Records supplied Start Marker

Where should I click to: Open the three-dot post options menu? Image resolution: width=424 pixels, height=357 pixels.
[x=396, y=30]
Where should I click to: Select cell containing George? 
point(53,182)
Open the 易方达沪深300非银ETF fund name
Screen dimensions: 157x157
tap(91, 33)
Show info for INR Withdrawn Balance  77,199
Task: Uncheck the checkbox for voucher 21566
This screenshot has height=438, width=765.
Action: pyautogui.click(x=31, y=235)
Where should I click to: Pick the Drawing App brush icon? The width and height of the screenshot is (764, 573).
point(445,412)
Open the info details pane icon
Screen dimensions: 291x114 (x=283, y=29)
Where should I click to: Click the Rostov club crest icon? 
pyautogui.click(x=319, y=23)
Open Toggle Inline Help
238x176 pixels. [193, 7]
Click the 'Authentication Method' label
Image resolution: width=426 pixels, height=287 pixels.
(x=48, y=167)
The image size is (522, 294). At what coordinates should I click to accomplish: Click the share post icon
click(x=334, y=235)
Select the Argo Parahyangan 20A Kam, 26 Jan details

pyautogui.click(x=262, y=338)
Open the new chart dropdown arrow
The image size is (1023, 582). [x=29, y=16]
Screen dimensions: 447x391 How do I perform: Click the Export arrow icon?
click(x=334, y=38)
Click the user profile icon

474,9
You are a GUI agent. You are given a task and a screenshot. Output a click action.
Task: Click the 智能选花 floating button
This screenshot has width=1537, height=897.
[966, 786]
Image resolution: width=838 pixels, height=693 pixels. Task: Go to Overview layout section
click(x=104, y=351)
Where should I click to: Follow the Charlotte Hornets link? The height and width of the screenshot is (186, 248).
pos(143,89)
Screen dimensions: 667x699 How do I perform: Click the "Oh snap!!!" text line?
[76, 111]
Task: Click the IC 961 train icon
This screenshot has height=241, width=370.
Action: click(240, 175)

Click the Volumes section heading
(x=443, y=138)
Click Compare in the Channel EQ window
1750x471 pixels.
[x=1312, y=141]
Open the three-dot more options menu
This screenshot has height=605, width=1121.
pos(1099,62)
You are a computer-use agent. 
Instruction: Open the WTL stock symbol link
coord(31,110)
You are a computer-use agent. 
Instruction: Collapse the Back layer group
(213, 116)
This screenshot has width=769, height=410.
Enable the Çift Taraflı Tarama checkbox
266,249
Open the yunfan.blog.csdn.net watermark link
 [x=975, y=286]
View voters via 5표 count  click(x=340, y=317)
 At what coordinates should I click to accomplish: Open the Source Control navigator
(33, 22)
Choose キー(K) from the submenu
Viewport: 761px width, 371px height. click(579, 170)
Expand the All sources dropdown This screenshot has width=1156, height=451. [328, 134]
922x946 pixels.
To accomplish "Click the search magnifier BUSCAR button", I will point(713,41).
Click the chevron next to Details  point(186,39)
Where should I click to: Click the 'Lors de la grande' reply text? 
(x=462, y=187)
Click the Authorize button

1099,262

Records supplied End Marker

** Problem to work on **
Emit the records above again, exactly, with no line skipped.

** Answer to this task **
Where should I click to: Open the three-dot post options menu? Image resolution: width=424 pixels, height=357 pixels.
[x=396, y=30]
Where should I click to: Select cell containing George? 
point(53,182)
Open the 易方达沪深300非银ETF fund name
Screen dimensions: 157x157
tap(91, 33)
Show info for INR Withdrawn Balance  77,199
Task: Uncheck the checkbox for voucher 21566
This screenshot has height=438, width=765.
Action: pyautogui.click(x=31, y=235)
Where should I click to: Pick the Drawing App brush icon? The width and height of the screenshot is (764, 573).
point(445,412)
Open the info details pane icon
Screen dimensions: 291x114 (x=283, y=29)
Where should I click to: Click the Rostov club crest icon? 
pyautogui.click(x=319, y=23)
Open Toggle Inline Help
238x176 pixels. [193, 7]
Click the 'Authentication Method' label
Image resolution: width=426 pixels, height=287 pixels.
(x=48, y=167)
The image size is (522, 294). At what coordinates should I click to accomplish: Click the share post icon
click(x=334, y=235)
Select the Argo Parahyangan 20A Kam, 26 Jan details

pyautogui.click(x=262, y=338)
Open the new chart dropdown arrow
The image size is (1023, 582). [x=29, y=16]
Screen dimensions: 447x391 How do I perform: Click the Export arrow icon?
click(x=334, y=38)
Click the user profile icon

474,9
You are a GUI agent. You are given a task and a screenshot. Output a click action.
Task: Click the 智能选花 floating button
This screenshot has width=1537, height=897.
[966, 786]
Image resolution: width=838 pixels, height=693 pixels. Task: Go to Overview layout section
click(x=104, y=351)
Where should I click to: Follow the Charlotte Hornets link? The height and width of the screenshot is (186, 248).
pos(143,89)
Screen dimensions: 667x699 How do I perform: Click the "Oh snap!!!" text line?
[76, 111]
Task: Click the IC 961 train icon
This screenshot has height=241, width=370.
Action: click(240, 175)

Click the Volumes section heading
(x=443, y=138)
Click Compare in the Channel EQ window
1750x471 pixels.
[x=1312, y=141]
Open the three-dot more options menu
This screenshot has height=605, width=1121.
pos(1099,62)
You are a computer-use agent. 
Instruction: Open the WTL stock symbol link
coord(31,110)
You are a computer-use agent. 
Instruction: Collapse the Back layer group
(213, 116)
This screenshot has width=769, height=410.
Enable the Çift Taraflı Tarama checkbox
266,249
Open the yunfan.blog.csdn.net watermark link
 [x=975, y=286]
View voters via 5표 count  click(x=340, y=317)
 At what coordinates should I click to accomplish: Open the Source Control navigator
(33, 22)
Choose キー(K) from the submenu
Viewport: 761px width, 371px height. click(579, 170)
Expand the All sources dropdown This screenshot has width=1156, height=451. [328, 134]
922x946 pixels.
To accomplish "Click the search magnifier BUSCAR button", I will point(713,41).
Click the chevron next to Details  point(186,39)
Where should I click to: Click the 'Lors de la grande' reply text? 
(x=462, y=187)
Click the Authorize button

1099,262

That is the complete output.